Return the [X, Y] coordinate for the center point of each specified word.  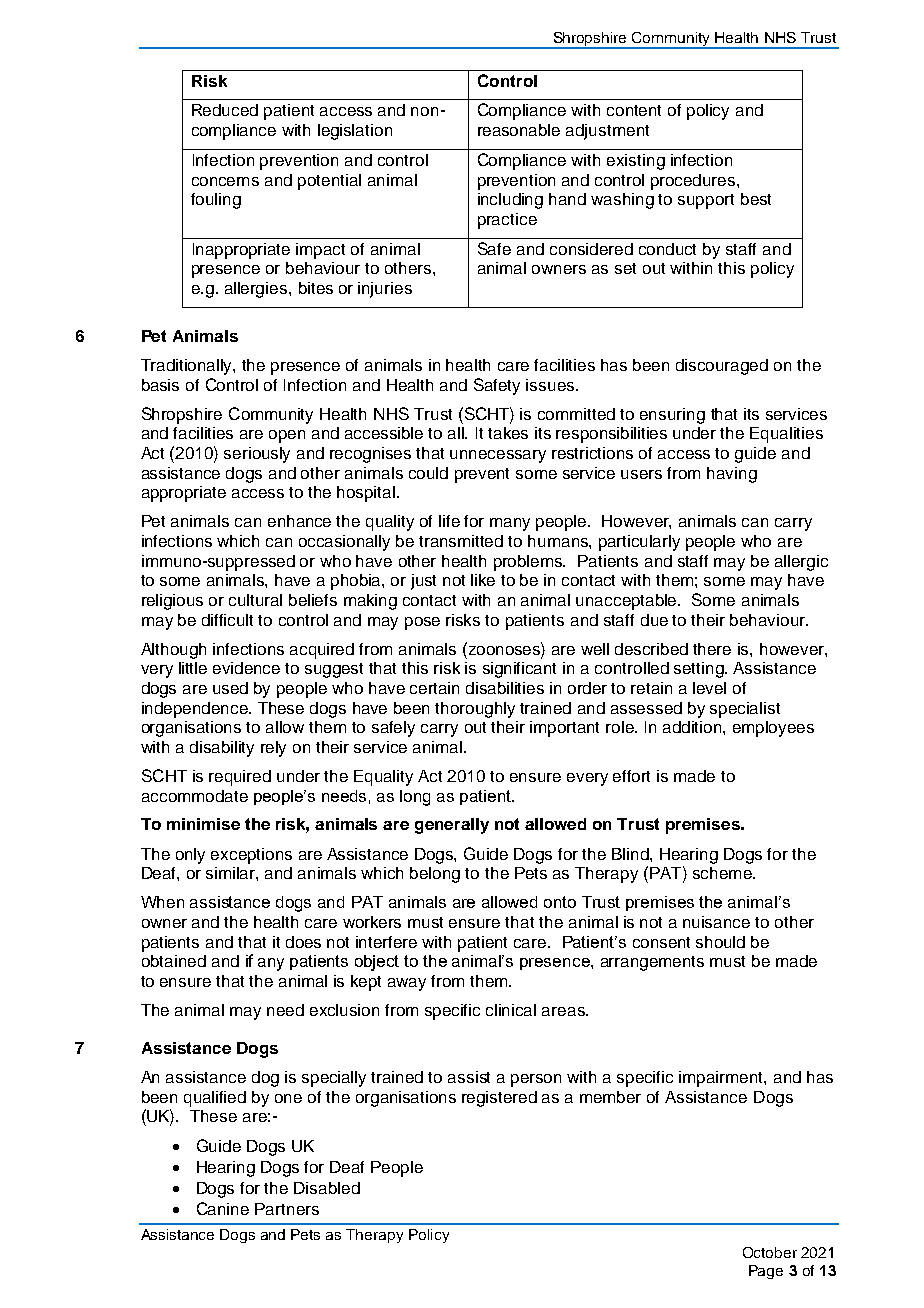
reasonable [519, 130]
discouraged [722, 367]
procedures [694, 182]
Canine [223, 1208]
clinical [511, 1010]
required [240, 778]
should [720, 942]
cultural [255, 600]
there [712, 649]
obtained [174, 961]
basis [160, 385]
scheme [723, 873]
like [483, 580]
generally [452, 826]
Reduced [225, 110]
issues [551, 385]
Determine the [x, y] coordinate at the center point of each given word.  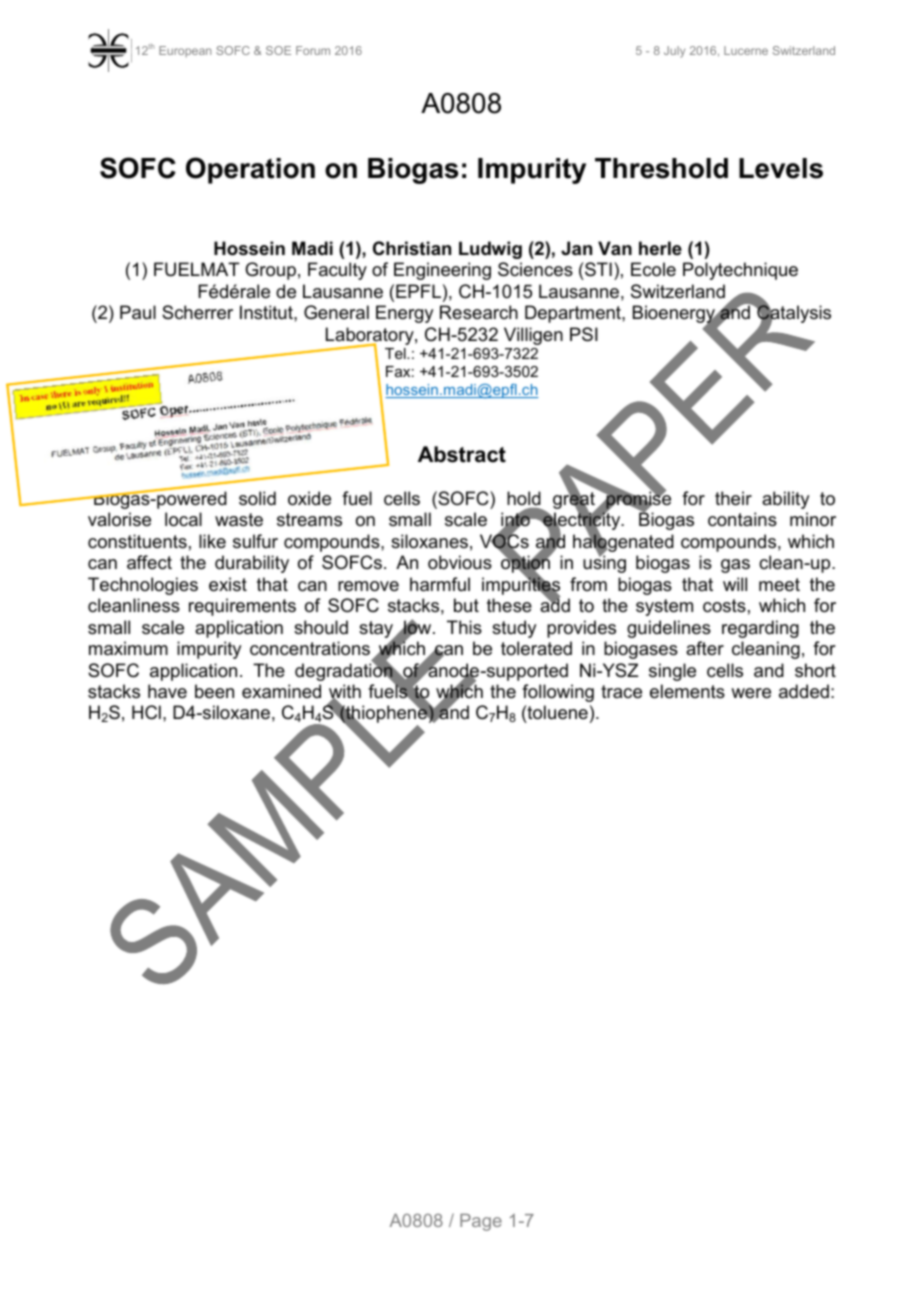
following [558, 693]
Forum [313, 50]
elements [687, 691]
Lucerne [746, 50]
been [214, 691]
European [185, 51]
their [733, 498]
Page [481, 1222]
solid [257, 498]
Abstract [462, 454]
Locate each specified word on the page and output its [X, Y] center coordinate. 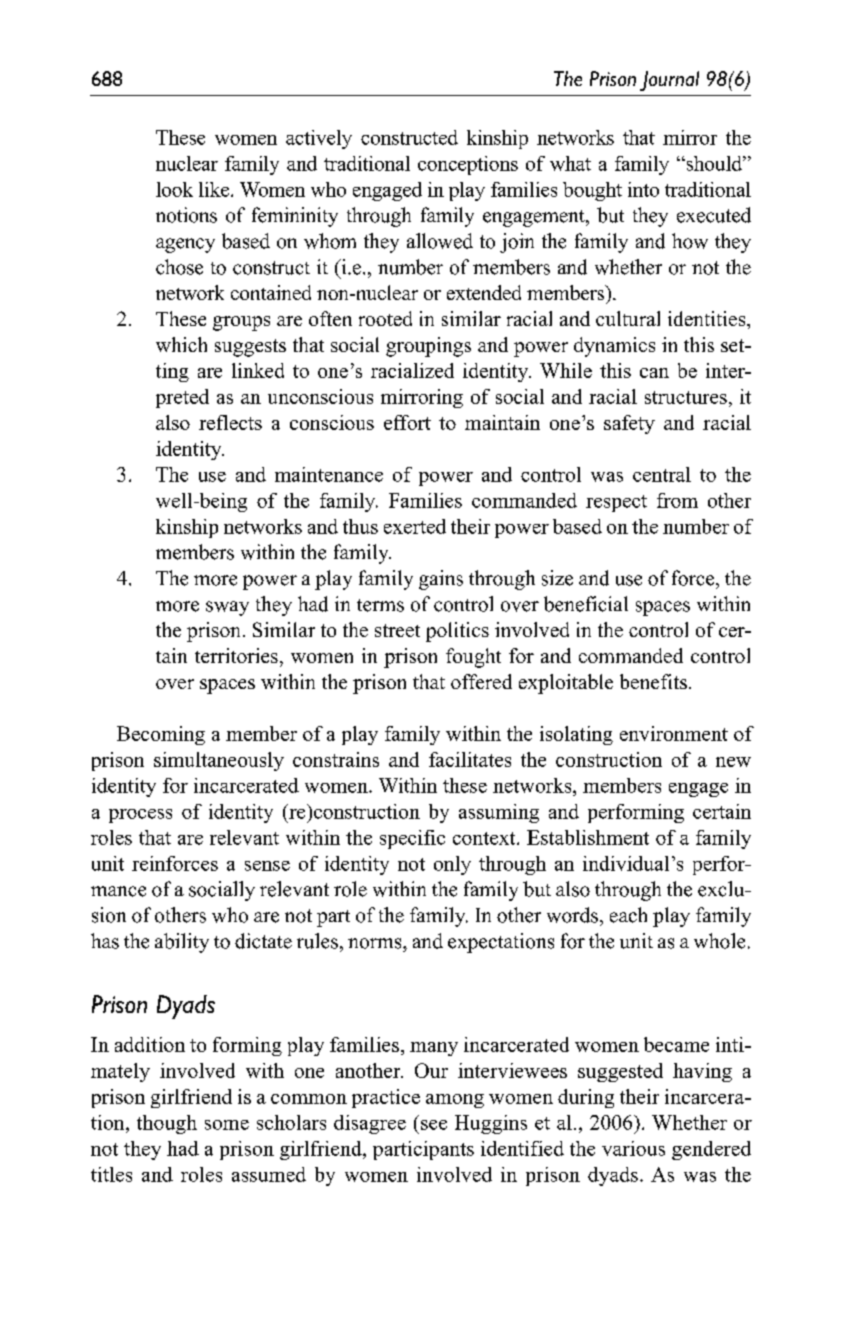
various [633, 1148]
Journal [669, 81]
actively [319, 139]
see [434, 1125]
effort [407, 422]
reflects [230, 422]
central [662, 474]
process [140, 816]
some [227, 1125]
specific [412, 839]
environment [674, 733]
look [174, 189]
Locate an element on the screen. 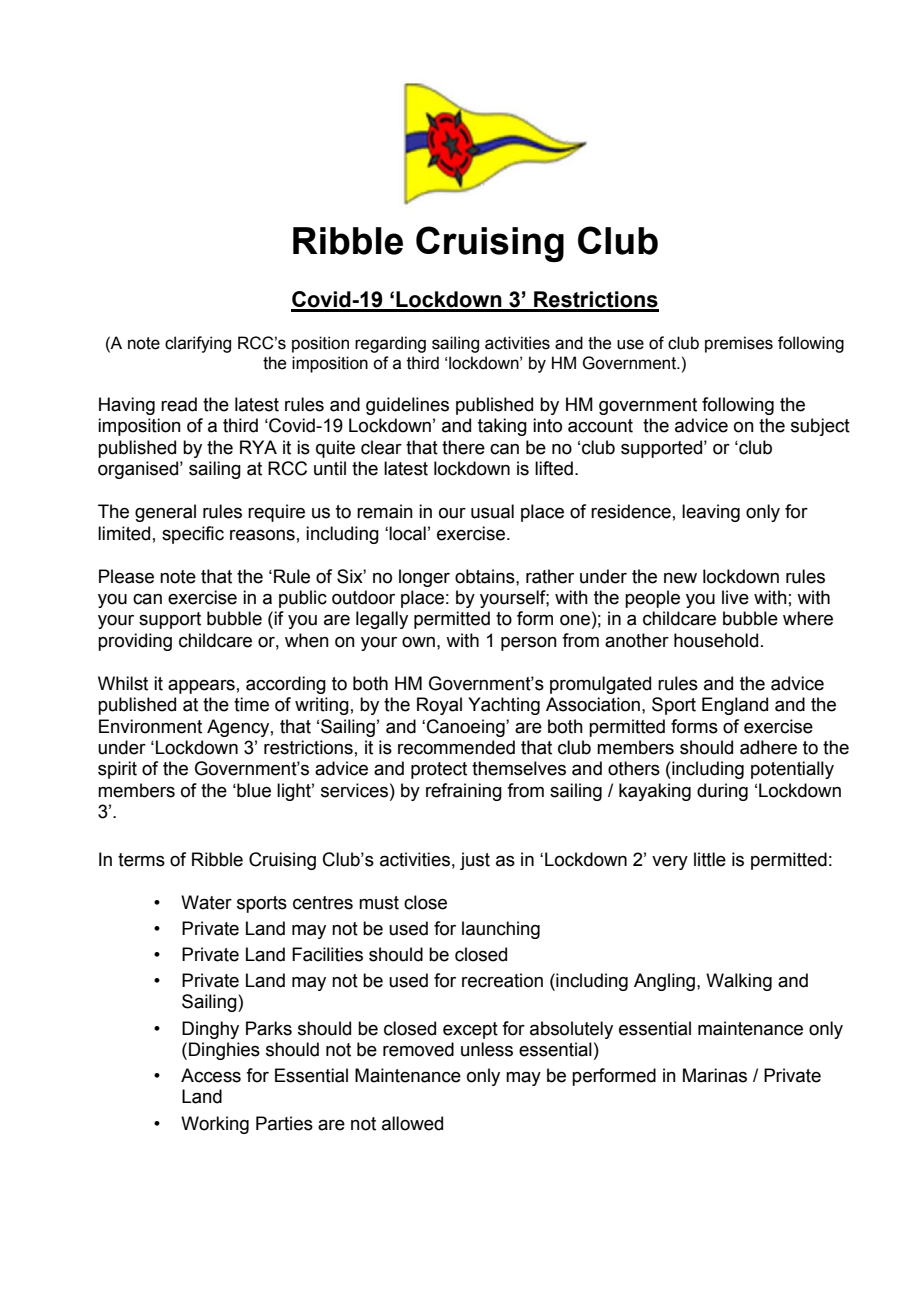  adhere is located at coordinates (768, 747).
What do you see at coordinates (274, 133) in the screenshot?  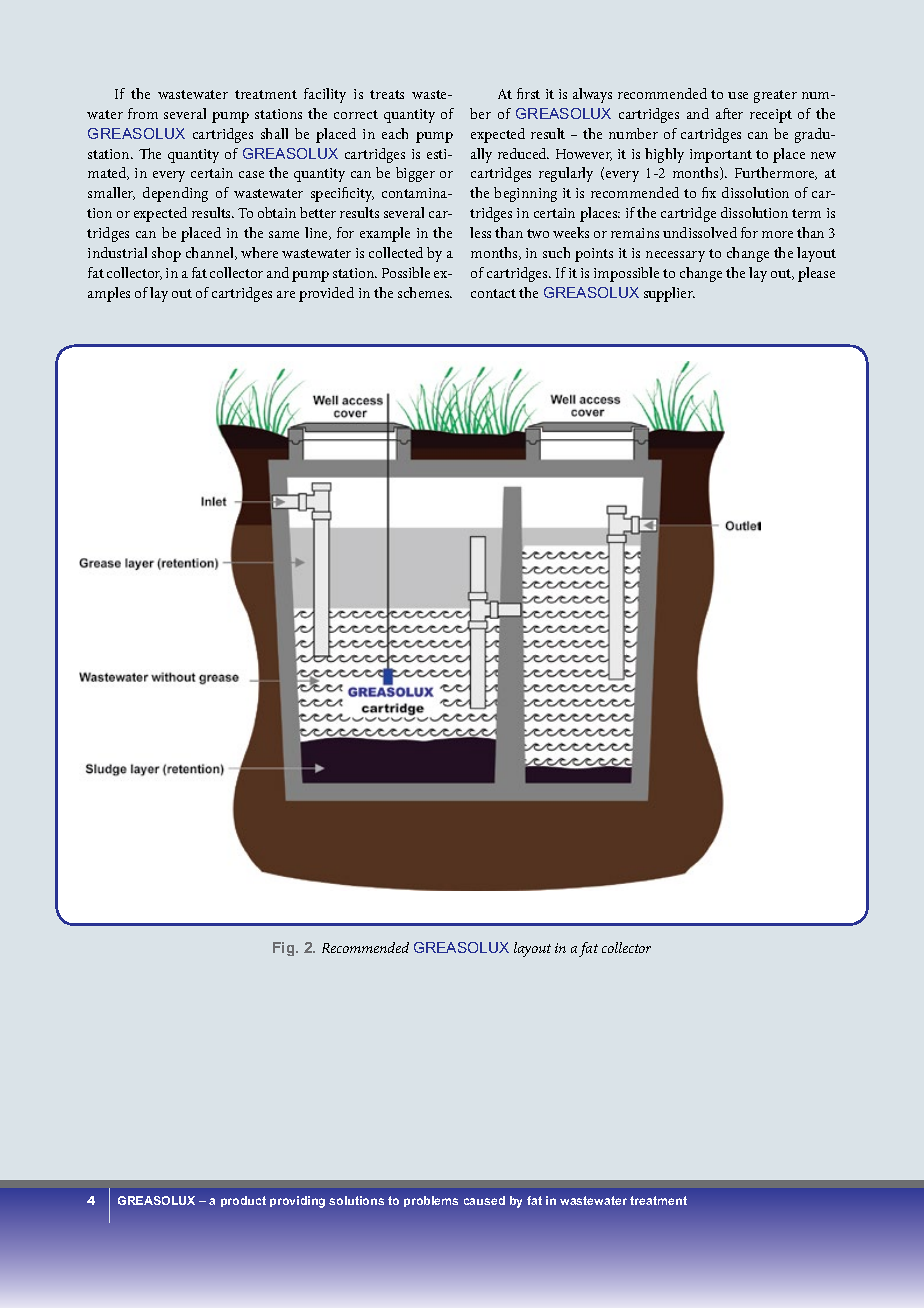 I see `shall` at bounding box center [274, 133].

★ ★ ★ ★ ★ ★ ★

Give the entry lines from the first line of the entries through the line containing "generally [452, 826]", inclusive, as a Markdown table with columns "Row" and "Content", leaving out blank lines and pictures.

→ **Result of this exercise**
| Row | Content |
|---|---|
| 1 | Return the [X, Y] coordinate for the center point of each specified word.   |
| 2 | reasonable [519, 130] |
| 3 | discouraged [722, 367] |
| 4 | procedures [694, 182] |
| 5 | Canine [223, 1208] |
| 6 | clinical [511, 1010] |
| 7 | required [240, 778] |
| 8 | should [720, 942] |
| 9 | cultural [255, 600] |
| 10 | there [712, 649] |
| 11 | obtained [174, 961] |
| 12 | basis [160, 385] |
| 13 | scheme [723, 873] |
| 14 | like [483, 580] |
| 15 | generally [452, 826] |